A team of Wesleyan professors and students, together with the Astronomical Society of Greater Hartford, is preparing for an exhibit this spring, “Under Connecticut Skies: Exploring 100 Years of Astronomy at Van Vleck Observatory in Middletown, Connecticut.”
“We’ve been looking into every nook and cranny to see what we have here,” Associate Professor of History Paul Erickson told the Courant. One exciting find: a rare early mechanical model of the solar system, long believed to be lost, known as “Russell’s Stupendous and Magnificent Planetarium or Columbian Orrery.” Back in the 1830s, the device traveled the country in a wagon to be exhibited to big crowds.
According to the story:
Some of the other finds include an early 18th century French refractor telescope and a late 19th century mechanical calculating machine known as “the Millionaire.” The Swiss-made machine was employed in the principal research of the observatory, attempting to calculate stellar distances. “Astronomy involves a lot of number crunching, so this was a very useful tool before the computer,” Erickson said.

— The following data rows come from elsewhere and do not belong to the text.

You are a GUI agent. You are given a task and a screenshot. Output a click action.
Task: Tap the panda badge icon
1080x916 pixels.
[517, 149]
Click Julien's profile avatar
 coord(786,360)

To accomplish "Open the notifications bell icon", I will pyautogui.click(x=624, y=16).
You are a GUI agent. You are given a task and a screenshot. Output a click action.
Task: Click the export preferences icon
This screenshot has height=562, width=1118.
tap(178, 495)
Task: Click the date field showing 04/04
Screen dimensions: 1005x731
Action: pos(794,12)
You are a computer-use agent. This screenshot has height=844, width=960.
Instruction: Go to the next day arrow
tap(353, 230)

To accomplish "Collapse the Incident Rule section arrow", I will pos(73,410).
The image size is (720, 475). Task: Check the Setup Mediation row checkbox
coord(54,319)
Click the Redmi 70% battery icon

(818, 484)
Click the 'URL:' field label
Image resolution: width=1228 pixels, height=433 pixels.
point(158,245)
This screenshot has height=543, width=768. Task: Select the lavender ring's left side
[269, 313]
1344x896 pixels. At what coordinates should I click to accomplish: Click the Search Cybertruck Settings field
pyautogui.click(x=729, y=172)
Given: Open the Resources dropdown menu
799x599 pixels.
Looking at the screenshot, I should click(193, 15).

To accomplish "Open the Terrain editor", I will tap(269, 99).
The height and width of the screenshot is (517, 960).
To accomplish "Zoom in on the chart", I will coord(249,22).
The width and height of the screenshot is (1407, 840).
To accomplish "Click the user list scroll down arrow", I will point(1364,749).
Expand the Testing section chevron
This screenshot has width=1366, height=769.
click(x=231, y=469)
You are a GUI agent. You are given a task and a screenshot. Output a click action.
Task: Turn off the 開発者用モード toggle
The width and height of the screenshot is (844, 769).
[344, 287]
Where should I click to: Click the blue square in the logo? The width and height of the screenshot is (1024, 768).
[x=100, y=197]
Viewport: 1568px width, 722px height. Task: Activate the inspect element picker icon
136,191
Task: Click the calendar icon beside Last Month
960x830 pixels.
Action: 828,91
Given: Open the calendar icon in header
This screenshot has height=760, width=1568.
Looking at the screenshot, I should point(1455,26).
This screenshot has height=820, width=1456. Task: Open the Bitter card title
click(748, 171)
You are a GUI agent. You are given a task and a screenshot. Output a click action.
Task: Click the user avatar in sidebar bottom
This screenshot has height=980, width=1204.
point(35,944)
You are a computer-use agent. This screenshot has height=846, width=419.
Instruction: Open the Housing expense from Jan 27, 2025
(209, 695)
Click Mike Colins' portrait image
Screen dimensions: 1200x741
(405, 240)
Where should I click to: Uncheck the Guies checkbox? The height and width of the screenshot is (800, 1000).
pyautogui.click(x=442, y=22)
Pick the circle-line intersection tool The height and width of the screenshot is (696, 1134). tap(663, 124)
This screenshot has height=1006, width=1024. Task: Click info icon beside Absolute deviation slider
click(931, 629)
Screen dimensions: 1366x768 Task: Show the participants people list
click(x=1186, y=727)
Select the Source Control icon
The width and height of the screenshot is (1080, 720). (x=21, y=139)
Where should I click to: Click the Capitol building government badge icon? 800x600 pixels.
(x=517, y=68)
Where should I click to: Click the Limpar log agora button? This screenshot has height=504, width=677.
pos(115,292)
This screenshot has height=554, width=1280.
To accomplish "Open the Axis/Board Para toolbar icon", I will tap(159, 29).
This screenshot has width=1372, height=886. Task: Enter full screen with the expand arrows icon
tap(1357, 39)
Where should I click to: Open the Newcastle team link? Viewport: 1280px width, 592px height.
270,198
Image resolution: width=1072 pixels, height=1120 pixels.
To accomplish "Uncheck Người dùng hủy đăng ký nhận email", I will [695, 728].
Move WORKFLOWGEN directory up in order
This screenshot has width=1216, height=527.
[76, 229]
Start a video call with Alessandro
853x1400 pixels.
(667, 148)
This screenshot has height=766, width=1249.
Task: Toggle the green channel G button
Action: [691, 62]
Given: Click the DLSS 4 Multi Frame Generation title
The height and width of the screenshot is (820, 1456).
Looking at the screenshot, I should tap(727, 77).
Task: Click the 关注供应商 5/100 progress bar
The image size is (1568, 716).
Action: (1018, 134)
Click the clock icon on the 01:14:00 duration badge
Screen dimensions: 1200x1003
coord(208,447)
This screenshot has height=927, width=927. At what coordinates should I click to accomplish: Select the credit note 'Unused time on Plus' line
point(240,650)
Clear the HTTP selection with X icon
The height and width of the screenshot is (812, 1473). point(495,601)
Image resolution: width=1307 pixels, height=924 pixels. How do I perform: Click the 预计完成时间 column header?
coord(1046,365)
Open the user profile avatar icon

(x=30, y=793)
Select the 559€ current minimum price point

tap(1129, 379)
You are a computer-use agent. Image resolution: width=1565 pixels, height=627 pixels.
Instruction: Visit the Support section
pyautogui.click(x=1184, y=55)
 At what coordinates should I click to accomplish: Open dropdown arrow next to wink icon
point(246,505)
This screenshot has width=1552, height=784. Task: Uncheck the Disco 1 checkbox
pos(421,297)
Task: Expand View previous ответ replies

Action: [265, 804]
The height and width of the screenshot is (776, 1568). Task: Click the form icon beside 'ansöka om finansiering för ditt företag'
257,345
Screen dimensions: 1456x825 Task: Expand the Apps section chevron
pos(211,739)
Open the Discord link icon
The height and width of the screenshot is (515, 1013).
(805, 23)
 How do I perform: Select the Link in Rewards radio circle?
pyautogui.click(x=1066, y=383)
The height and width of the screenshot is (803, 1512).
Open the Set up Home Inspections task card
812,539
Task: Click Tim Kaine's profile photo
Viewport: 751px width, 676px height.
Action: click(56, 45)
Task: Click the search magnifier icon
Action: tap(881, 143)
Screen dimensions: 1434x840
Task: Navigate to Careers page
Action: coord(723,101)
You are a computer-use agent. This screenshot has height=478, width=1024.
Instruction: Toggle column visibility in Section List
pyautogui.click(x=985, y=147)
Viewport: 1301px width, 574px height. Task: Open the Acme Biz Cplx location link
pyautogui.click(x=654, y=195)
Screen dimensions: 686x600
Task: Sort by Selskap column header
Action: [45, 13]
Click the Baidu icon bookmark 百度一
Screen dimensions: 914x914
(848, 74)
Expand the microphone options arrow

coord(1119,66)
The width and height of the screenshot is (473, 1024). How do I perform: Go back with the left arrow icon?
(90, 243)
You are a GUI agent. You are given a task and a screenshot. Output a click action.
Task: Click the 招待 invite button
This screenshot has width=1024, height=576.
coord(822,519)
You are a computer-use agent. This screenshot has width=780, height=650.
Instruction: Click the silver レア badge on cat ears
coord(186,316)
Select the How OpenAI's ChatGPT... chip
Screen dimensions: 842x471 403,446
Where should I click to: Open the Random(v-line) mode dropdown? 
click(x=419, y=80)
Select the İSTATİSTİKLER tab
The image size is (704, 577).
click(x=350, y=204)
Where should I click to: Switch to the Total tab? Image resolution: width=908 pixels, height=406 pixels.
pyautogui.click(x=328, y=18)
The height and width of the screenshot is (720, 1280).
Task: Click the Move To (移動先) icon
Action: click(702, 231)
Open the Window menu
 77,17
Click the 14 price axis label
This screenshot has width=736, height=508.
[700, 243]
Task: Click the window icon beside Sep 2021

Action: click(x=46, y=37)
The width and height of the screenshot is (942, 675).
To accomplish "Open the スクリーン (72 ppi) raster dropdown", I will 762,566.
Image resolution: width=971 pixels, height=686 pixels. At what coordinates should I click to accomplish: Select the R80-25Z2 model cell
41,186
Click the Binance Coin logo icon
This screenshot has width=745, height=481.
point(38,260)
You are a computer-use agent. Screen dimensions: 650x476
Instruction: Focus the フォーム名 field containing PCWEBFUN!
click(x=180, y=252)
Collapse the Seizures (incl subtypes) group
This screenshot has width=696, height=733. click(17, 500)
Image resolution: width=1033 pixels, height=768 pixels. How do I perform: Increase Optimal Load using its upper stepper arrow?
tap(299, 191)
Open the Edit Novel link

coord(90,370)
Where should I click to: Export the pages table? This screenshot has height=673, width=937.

Of particular interest is the observatory guestbook, which records the visits of world-famous astronomers, such as Harlow Shapley, the first scientist to correctly estimate the size of the Milky Way, and Edwin Powell Hubble, for whom the Hubble Telescope is named. There is also a visit in the 1920s of a young Subrahmanyan Chandrasekhar, the Indian-born astrophysicist who went on to win the Nobel Prize.